Un finale così aperto da essere incompleto
Tutto in «Chieftain of Andor» lascia intendere che il libro fosse stato pensato come primo volume di una serie: il finale infatti è apertissimo e lascia il protagonista ancora ben distante dalla risoluzione del motivo per cui in origine era stato mandato sul pianeta.
Già, perché a differenza dei suoi colleghi eroi Robert Cleve, il protagonista (da notare che uno degli pseudonimi usati altrove dall’autore era John Cleve), finisce volontariamente su Andor e ci arriva con una missione da compiere, che però viene interrotta bruscamente verso il primo terzo del libro: e alla conclusione del volume quella storia principale è ancora sospesa, ferma esattamente al punto in cui l’abbiamo lasciata, anche se non c’è dubbio che sia proseguita fuori scena.
Proprio per questo viene da pensare che fosse prevista una continuazione delle avventure andoriane, che però non sono mai proseguite: e certo non per la scomparsa improvvisa dell’autore, visto che il libro – noto anche col titolo di «Clansman of Andor» (ma non è mai stato tradotto in italiano) – è uscito nel 1976 ed il prolifico Offutt è morto quasi quarant’anni più tardi, nel 2013.

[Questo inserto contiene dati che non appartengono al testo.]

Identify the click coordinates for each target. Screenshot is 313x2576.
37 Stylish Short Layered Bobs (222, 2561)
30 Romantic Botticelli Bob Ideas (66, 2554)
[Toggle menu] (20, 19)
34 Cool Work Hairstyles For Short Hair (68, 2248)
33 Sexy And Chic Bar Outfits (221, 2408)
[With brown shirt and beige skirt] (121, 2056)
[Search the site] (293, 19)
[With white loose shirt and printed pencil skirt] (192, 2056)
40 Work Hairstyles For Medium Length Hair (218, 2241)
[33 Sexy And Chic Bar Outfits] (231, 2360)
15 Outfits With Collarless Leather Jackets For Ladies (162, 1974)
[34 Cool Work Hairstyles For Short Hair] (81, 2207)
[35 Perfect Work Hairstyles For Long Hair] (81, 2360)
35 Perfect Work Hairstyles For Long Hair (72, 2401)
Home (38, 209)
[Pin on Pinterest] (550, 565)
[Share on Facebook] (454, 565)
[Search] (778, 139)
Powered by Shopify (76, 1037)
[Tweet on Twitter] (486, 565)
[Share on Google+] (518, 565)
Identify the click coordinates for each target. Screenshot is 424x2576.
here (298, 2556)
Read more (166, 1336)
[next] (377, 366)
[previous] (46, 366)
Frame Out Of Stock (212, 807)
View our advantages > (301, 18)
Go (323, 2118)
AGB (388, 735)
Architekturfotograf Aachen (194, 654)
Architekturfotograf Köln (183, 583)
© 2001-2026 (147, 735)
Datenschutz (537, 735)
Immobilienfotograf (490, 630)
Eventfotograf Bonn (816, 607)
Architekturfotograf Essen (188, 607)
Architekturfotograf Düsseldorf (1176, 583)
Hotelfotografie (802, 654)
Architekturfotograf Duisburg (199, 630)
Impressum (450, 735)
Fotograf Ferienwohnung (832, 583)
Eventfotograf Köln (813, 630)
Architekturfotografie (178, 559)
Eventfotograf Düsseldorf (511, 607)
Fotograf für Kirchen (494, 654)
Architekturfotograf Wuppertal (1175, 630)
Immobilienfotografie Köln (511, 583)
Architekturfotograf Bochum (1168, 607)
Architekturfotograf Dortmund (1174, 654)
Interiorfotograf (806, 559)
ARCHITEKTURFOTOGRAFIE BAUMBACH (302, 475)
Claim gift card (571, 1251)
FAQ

Di suo in Italia è uscito poco, soprattutto racconti brevi e per lo più di fantasy, tra cui uno spurio di Conan ed alcune storie del «Mondo dei ladri»: ma nulla di questo poco viene più ripubblicato da decenni. Grande appassionato lui stesso di sword and sorcery («I was a closet heroic fantasy fan for years»), viene invece ricordato soprattutto per aver curato i cinque volumi della serie di antologie «Swords Against Darkness», pubblicati negli anni 1977-1979, che hanno avuto un ruolo chiave nel grande successo del fantasy eroico di quegli anni ed ancora oggi vengono giudicate tra le opere più influenti del genere.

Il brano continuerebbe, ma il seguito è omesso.